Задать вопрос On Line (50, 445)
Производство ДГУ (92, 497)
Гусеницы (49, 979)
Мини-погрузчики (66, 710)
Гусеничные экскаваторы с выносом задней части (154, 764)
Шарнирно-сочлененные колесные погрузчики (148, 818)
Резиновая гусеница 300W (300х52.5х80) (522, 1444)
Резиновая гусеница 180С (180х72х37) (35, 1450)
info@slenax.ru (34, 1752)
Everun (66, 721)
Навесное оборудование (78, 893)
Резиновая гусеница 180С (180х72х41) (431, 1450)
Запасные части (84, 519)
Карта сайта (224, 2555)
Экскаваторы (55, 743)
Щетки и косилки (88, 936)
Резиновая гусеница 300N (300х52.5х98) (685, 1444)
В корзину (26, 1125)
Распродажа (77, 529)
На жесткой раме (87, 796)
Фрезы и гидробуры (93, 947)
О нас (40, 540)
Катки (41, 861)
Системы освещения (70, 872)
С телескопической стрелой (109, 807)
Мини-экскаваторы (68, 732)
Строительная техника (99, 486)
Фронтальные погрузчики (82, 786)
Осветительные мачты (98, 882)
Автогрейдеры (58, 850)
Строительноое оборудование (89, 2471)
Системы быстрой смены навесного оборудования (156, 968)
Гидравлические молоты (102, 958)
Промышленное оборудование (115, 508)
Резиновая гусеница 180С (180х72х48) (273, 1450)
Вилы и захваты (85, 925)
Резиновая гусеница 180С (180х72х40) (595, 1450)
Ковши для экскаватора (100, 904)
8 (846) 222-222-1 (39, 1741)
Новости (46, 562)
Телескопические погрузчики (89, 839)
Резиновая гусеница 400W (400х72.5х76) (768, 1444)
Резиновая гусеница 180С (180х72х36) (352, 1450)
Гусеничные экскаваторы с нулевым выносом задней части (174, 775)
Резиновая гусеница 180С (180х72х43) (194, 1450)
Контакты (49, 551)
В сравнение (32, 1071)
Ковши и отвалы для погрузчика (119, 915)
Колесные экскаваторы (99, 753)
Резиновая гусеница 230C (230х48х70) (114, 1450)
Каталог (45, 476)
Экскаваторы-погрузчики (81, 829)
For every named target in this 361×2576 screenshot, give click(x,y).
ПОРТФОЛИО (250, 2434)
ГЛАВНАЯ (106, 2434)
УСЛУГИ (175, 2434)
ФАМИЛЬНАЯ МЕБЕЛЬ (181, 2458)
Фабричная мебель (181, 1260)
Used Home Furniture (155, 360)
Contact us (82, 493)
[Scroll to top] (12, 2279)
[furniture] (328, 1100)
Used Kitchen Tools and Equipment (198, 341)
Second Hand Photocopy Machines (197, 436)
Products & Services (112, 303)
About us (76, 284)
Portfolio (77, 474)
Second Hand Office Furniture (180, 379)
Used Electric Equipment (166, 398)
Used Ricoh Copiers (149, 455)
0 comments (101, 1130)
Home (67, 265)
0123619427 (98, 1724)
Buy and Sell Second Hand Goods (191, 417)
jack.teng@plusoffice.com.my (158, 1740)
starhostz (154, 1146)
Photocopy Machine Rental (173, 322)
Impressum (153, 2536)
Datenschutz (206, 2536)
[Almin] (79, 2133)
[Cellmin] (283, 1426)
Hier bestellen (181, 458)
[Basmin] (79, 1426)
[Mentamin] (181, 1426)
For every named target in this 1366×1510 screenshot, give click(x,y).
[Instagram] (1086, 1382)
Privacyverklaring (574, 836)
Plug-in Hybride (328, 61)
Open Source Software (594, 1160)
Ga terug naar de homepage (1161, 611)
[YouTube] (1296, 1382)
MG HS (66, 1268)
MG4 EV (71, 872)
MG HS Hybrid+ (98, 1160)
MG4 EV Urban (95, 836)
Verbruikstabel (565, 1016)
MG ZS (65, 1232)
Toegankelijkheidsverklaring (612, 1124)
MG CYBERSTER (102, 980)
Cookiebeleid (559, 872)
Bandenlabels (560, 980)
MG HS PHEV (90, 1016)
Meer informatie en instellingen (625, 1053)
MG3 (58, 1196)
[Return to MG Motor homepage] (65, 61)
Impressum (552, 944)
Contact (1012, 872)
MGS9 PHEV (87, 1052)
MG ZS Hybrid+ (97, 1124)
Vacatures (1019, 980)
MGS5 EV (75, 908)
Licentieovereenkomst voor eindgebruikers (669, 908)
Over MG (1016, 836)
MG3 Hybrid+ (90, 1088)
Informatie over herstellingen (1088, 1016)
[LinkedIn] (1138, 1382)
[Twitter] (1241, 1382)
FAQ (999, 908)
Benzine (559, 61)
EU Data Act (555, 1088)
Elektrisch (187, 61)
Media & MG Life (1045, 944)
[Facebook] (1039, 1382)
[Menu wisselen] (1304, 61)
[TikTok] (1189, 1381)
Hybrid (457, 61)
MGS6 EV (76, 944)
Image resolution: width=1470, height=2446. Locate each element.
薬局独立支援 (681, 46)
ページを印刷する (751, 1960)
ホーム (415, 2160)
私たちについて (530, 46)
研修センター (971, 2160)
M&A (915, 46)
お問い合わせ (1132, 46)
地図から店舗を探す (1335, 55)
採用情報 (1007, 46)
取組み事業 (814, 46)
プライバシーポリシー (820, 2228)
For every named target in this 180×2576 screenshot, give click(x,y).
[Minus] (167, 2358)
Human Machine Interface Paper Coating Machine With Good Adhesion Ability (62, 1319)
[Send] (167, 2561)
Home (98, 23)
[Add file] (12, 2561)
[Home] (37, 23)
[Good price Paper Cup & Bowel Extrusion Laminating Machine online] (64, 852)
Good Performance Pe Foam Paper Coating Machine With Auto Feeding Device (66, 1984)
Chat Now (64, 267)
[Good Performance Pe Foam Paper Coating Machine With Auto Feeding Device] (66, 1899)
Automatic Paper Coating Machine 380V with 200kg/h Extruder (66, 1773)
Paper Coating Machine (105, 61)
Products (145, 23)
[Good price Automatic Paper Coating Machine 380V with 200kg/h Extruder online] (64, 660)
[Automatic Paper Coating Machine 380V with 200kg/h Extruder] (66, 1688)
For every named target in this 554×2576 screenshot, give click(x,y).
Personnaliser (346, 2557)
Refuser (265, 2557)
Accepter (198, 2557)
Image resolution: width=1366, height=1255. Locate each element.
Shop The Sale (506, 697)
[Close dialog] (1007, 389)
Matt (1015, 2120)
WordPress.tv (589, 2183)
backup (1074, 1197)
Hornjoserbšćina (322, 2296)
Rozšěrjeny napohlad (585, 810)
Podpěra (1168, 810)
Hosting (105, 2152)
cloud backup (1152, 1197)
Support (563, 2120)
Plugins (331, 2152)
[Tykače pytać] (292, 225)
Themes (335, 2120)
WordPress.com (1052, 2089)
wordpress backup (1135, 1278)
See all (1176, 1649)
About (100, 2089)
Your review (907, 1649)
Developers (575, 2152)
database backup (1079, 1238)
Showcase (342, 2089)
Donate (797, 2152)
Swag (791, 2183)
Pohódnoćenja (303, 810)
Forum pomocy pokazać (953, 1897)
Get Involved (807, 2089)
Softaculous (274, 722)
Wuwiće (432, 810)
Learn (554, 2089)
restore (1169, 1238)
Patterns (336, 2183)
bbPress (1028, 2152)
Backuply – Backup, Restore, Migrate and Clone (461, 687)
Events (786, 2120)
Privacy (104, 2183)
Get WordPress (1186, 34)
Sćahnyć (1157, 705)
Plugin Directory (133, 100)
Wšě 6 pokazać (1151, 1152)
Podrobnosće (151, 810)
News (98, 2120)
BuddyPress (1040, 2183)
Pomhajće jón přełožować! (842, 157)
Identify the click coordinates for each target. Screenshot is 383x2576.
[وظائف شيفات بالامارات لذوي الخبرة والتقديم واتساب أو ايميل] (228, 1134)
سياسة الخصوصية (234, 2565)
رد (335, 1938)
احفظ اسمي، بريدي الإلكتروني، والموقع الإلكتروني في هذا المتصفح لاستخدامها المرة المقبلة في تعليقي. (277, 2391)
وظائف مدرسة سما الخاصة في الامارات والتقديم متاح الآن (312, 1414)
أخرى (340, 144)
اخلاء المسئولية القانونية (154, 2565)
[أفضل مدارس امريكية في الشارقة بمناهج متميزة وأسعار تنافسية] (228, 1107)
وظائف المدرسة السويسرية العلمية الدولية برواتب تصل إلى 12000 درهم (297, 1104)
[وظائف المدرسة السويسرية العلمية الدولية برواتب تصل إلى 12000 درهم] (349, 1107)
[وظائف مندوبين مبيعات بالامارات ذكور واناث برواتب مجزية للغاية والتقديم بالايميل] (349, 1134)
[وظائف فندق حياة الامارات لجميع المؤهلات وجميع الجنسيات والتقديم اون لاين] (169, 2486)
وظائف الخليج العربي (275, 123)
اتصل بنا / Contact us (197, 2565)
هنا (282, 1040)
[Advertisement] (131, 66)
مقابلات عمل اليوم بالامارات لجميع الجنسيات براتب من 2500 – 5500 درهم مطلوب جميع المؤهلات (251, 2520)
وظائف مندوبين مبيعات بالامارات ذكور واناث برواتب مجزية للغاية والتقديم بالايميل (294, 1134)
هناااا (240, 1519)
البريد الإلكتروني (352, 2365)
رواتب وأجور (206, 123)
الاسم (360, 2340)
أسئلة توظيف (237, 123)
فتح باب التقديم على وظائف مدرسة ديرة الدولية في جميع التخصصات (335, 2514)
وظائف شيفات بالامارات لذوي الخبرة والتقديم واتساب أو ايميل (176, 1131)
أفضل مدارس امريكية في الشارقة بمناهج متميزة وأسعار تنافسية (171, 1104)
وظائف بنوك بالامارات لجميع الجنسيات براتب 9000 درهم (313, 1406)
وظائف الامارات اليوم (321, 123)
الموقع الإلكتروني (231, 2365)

What to work on
When you reach the line with "Щетки и косилки (88, 936)" in the records above, start writing out lines exactly, and stop once the line with "Privacyverklaring (574, 836)" has been written; include nothing else.

The answer
Щетки и косилки (88, 936)
Резиновая гусеница 300N (300х52.5х98) (685, 1444)
В корзину (26, 1125)
Распродажа (77, 529)
На жесткой раме (87, 796)
Фрезы и гидробуры (93, 947)
О нас (40, 540)
Катки (41, 861)
Системы освещения (70, 872)
С телескопической стрелой (109, 807)
Мини-экскаваторы (68, 732)
Строительная техника (99, 486)
Фронтальные погрузчики (82, 786)
Осветительные мачты (98, 882)
Автогрейдеры (58, 850)
Строительноое оборудование (89, 2471)
Системы быстрой смены навесного оборудования (156, 968)
Гидравлические молоты (102, 958)
Промышленное оборудование (115, 508)
Резиновая гусеница 180С (180х72х48) (273, 1450)
Вилы и захваты (85, 925)
Резиновая гусеница 180С (180х72х40) (595, 1450)
Ковши для экскаватора (100, 904)
8 (846) 222-222-1 (39, 1741)
Новости (46, 562)
Телескопические погрузчики (89, 839)
Резиновая гусеница 400W (400х72.5х76) (768, 1444)
Резиновая гусеница 180С (180х72х36) (352, 1450)
Гусеничные экскаваторы с нулевым выносом задней части (174, 775)
Резиновая гусеница 180С (180х72х43) (194, 1450)
Контакты (49, 551)
В сравнение (32, 1071)
Ковши и отвалы для погрузчика (119, 915)
Колесные экскаваторы (99, 753)
Резиновая гусеница 230C (230х48х70) (114, 1450)
Каталог (45, 476)
Экскаваторы-погрузчики (81, 829)
For every named target in this 361×2576 screenshot, give click(x,y).
ПОРТФОЛИО (250, 2434)
ГЛАВНАЯ (106, 2434)
УСЛУГИ (175, 2434)
ФАМИЛЬНАЯ МЕБЕЛЬ (181, 2458)
Фабричная мебель (181, 1260)
Used Home Furniture (155, 360)
Contact us (82, 493)
[Scroll to top] (12, 2279)
[furniture] (328, 1100)
Used Kitchen Tools and Equipment (198, 341)
Second Hand Photocopy Machines (197, 436)
Products & Services (112, 303)
About us (76, 284)
Portfolio (77, 474)
Second Hand Office Furniture (180, 379)
Used Electric Equipment (166, 398)
Used Ricoh Copiers (149, 455)
0 comments (101, 1130)
Home (67, 265)
0123619427 (98, 1724)
Buy and Sell Second Hand Goods (191, 417)
jack.teng@plusoffice.com.my (158, 1740)
starhostz (154, 1146)
Photocopy Machine Rental (173, 322)
Impressum (153, 2536)
Datenschutz (206, 2536)
[Almin] (79, 2133)
[Cellmin] (283, 1426)
Hier bestellen (181, 458)
[Basmin] (79, 1426)
[Mentamin] (181, 1426)
For every named target in this 1366×1510 screenshot, give click(x,y).
[Instagram] (1086, 1382)
Privacyverklaring (574, 836)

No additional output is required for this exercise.